Eight Questions I Get From My Students

Here are eight questions that my students ask me from time-to-time, along with my answers, which you may be interested in as well:

be_talkAll your degrees are in engineering. How did you get into Lean management?

Dilbert cartoons frequently present a stereotype of engineers as those who seek facts, logic, and good decision-making, and are therefore in perpetual conflict with managers who are not concerned with facts, logic, and good decision-making. That’s me; I seek facts, logic, and good decision-making. When I worked in industry, I saw crazy things happening and thought there had to be a better way. I just didn’t know what it was until I participated in kaizen in the summer of 1994. What Shingijutsu sensei taught me made so much sense. That’s was the beginning.

You are a somewhat controversial figure. What’s up with that?

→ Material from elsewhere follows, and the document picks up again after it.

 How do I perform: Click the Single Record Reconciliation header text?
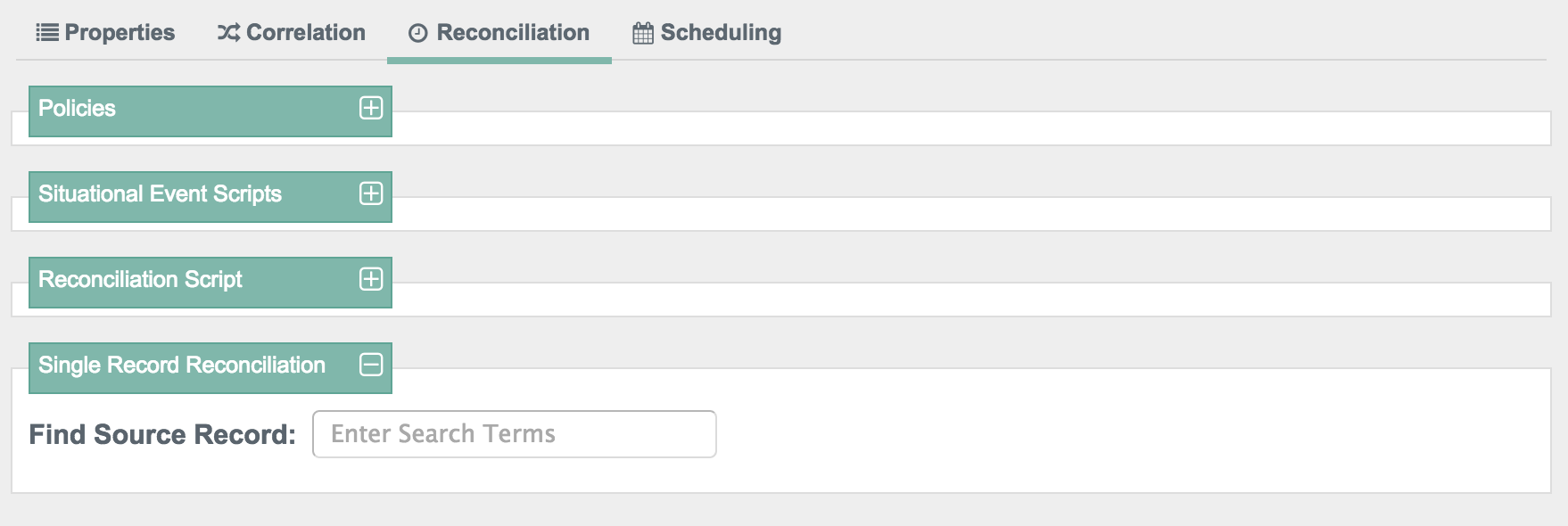tap(182, 366)
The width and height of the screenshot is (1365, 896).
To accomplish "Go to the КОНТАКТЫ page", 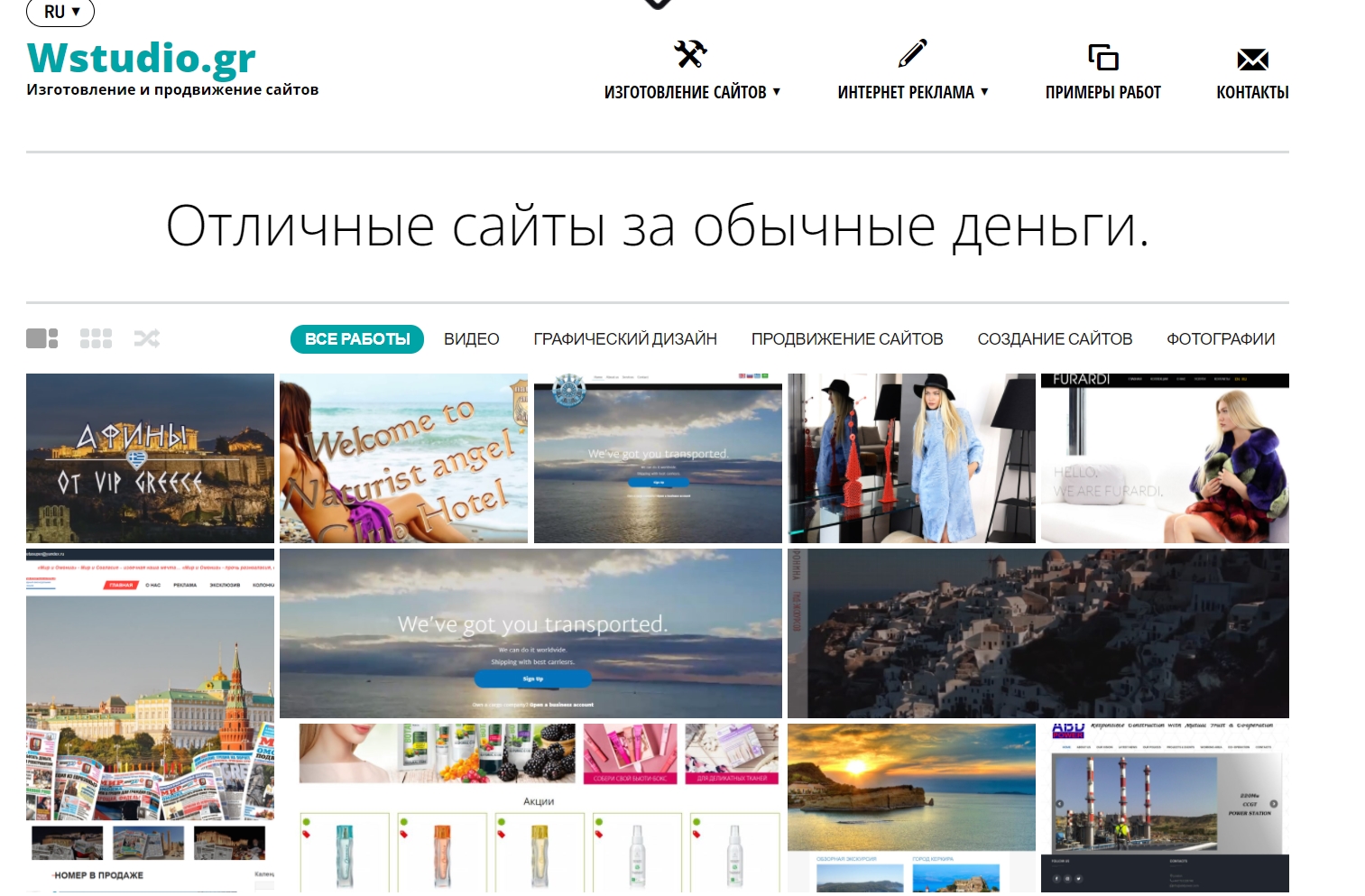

Indeed. It’s because I say things that others will not say. It makes people uncomfortable, but it does get people to think and open up their minds. And that’s the point. I learned the importance of seeing reality from Shingijutsu sensei on day 1 of kaizen. The basic rule is that we cannot improve if we do not see reality. So I say things that simply reflect reality but which gets me in trouble every once in a while. But I think it is the right thing to do.

You seem to be something of an outsider?

That is true. I am not affiliated with any organization that promotes Lean. The strength of my work is that I have been free of any such conflicts of interest. This allows me to question things. If I were an insider, I would have to think like those on the inside, do things their way, and be forced to fall in line with Lean orthodoxy. The public benefits from someone like me who looks in from the outside. But the insiders don’t like it.

What is your objective? What are you trying to accomplish?

I am simply trying to help people better understand Lean leadership and Lean management, so that they can be more successful in their Lean efforts. I also want people to better understand Toyota-style kaizen, as that is what led Toyota to its production system and The Toyota Way. Organizations cannot learn to think like Toyota if they do not practice kaizen. Kaizen really is the key, yet it has been largely missing from Lean for nearly 30 years.

You write a lot. Why do you write so much?

It’s not to get rich. I write to think and learn, and then share my thinking and what I have learned with others so that they can hopefully benefit from it. There is more altruism in my work than most people imagine. That comes with being a professor.

Where do you get your ideas?

I get my ideas by listening to people and reading what others write, to learn what they do not understand about Lean. And I read a lot of diverse things and I think a lot about what I read for the purpose of identifying interesting associations and ways of presenting or explaining things that will hopefully help people better understand different facets of Lean.

What motivates you?

Human suffering. Employees, suppliers, and others suffer under chaotic conventional management (batch-and-queue material and information processing). Some leaders are just beginning to realize the human costs. The human costs are profound, given the many ways in which chronically stressful work environments can harm employees’ (and managers’) mental and physical health over time. Employees, suppliers, and others suffer under Fake Lean as well, and that’s why I’ve been advocating Real Lean – inclusion of the “Respect for People” principle in Lean practice – for over 20 years. Business leaders should not cause harm to human health and well-being. Work should be fun and people should be set up to succeed and know for certain that they are making meaningful contributions every day. It truly pains me to see the suffering caused by conventional management and by misunderstandings of Lean that lead to layoffs, not sharing financial gains with employees, and so on. My vision is that employees leave work physically and mentally healthier than when they arrived.

What prevents leaders from adopting Real Lean?

Classical and neo-classical economics seems to be the biggest of several different types of barriers that make it difficult for leaders to understand and practice Lean correctly (read my blog post, “How Economics Disrespects People”).